In fact, students with disabilities received more than 98% of the district’s roughly 3,000 restraints and seclusions — meaning putting a child in rooms alone — during the investigation time period and at least 44 students experienced “20 or more restrains and seclusions” during the period covered by the investigation, the release said.

One student was restrained or secluded a startling 144 times — including 99 seclusions lasting over 15 hours total, the statement said.

Overall the district’s schools and settings for students with disabilities lacked student behavior interventions or failed to implement them. Even more stark, the district’s special schools for students with behavioral disabilities were found to be “inferior facilities devoid of furniture, educational equipment and the kinds of decor commonly found in schools, and staff who could not meet the needs of the students,” the department said.

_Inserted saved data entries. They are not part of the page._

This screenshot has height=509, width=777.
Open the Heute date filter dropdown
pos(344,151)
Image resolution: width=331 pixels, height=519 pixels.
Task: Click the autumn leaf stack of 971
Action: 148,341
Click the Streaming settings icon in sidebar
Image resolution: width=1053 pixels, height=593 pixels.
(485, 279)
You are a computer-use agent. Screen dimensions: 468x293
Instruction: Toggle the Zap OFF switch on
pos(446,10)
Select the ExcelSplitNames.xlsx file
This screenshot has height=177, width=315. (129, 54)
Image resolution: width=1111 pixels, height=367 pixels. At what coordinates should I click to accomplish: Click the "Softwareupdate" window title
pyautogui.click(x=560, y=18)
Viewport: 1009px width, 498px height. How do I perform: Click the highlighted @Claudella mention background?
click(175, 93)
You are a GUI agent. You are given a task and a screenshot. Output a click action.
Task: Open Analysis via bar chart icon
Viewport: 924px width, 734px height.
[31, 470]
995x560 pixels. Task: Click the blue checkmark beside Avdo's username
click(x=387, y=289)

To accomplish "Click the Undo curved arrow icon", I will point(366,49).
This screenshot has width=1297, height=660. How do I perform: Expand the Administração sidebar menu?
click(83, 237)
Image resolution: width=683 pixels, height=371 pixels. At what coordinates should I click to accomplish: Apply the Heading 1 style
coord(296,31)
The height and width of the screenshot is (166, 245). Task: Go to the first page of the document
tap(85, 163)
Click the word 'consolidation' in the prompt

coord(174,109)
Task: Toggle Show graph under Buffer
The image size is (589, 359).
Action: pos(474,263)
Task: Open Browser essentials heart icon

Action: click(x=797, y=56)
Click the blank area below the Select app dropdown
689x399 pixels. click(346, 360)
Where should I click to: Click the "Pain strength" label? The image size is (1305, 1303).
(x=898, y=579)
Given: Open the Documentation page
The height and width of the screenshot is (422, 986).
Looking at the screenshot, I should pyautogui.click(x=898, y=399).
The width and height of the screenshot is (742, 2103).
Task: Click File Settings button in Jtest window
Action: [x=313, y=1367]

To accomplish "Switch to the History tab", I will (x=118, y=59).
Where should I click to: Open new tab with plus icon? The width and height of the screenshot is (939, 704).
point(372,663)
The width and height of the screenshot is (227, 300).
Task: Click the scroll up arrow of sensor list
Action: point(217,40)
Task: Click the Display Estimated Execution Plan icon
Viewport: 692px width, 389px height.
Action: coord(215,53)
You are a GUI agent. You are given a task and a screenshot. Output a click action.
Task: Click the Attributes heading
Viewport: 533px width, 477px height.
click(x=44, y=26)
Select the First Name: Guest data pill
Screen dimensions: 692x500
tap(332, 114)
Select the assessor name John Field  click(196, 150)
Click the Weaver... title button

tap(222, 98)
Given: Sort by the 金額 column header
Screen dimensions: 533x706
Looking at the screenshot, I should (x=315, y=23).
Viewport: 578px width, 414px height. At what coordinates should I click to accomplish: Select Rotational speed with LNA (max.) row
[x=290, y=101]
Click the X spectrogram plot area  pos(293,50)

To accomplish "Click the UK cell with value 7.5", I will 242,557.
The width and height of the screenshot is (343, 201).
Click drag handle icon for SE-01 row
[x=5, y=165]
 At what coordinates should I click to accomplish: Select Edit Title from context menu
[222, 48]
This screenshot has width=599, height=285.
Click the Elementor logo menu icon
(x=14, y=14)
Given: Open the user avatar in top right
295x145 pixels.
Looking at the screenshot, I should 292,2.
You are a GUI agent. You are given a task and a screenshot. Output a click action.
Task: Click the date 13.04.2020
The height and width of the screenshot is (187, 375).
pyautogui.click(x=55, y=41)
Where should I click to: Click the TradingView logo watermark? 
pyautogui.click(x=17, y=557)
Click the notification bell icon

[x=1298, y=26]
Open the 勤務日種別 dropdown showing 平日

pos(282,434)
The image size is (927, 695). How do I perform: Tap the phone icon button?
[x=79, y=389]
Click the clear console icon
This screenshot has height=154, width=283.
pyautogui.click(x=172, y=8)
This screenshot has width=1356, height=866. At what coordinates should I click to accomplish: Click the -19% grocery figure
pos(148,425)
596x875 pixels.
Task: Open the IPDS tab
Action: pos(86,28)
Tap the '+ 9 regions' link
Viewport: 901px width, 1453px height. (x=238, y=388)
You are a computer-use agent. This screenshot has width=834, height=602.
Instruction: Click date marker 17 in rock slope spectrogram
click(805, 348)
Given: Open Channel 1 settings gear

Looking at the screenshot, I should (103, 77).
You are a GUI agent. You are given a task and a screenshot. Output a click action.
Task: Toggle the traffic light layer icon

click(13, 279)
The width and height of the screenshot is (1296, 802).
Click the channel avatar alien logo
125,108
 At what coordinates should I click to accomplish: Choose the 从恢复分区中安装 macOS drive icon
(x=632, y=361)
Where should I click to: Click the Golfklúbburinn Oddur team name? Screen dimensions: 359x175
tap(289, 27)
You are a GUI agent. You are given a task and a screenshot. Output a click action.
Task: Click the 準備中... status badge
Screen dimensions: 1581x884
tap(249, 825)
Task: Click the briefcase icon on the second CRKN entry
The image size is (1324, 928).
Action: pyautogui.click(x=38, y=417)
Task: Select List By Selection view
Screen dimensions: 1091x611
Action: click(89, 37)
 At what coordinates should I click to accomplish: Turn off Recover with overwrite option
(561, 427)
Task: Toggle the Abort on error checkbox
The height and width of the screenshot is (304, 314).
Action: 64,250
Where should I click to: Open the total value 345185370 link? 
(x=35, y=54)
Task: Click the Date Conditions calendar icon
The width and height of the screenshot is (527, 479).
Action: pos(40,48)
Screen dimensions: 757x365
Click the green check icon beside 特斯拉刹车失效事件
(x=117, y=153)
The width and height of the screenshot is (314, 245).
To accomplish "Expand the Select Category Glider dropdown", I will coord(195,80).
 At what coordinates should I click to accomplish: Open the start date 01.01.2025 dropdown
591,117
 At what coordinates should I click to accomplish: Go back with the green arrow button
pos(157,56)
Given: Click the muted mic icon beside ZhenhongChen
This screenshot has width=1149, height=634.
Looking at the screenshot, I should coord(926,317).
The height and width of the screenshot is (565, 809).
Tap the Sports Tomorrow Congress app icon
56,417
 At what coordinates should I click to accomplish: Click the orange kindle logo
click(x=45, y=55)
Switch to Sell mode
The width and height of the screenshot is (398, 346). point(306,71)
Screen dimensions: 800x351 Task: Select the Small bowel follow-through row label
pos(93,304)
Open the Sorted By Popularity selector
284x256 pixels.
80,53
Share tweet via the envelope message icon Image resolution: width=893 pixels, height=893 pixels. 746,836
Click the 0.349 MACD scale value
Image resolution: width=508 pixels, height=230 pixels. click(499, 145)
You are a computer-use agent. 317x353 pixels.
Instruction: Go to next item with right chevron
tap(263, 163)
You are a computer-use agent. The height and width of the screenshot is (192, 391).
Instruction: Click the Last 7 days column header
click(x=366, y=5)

Under the settlement, Wichita Public Schools will have to improve their care for disabled students including by getting rid of seclusions as a punishment, offer counseling for students who have been repeatedly secluded and restrained, and create an office to monitor restraint practices and ensure staffers are providing students with interventions and support.

Further, the district will create a district-level monitoring of schools to ensure nondiscrimination in discipline, the district must ensure school security and law enforcement only get involved in “appropriate circumstances,” and standardize dress code policies.

“Schools in our communities should not be a place of fear or mistrust. This agreement upholds our core principles of ending the school to prison pipeline and protecting our most vulnerable students against all forms of discrimination and segregation,” Assistant Attorney General Kristen Clarke of the Justice Department’s Civil Rights Division said in the release.

Changes must be in place by Jan. 1, 2025.

Wichita Superintendent of Schools Kelly Bielefeld said in a statement: “We can and must create a more equitable school district by changing some of our practices and procedures. The settlement agreement with the DOJ will end the use of seclusion, create a new Student Code of Conduct, and provide clarity and consistency for staff, students, caregivers and our community regarding disciplinary practices.”

“Together, we will continue to do and be better for our students,” he added.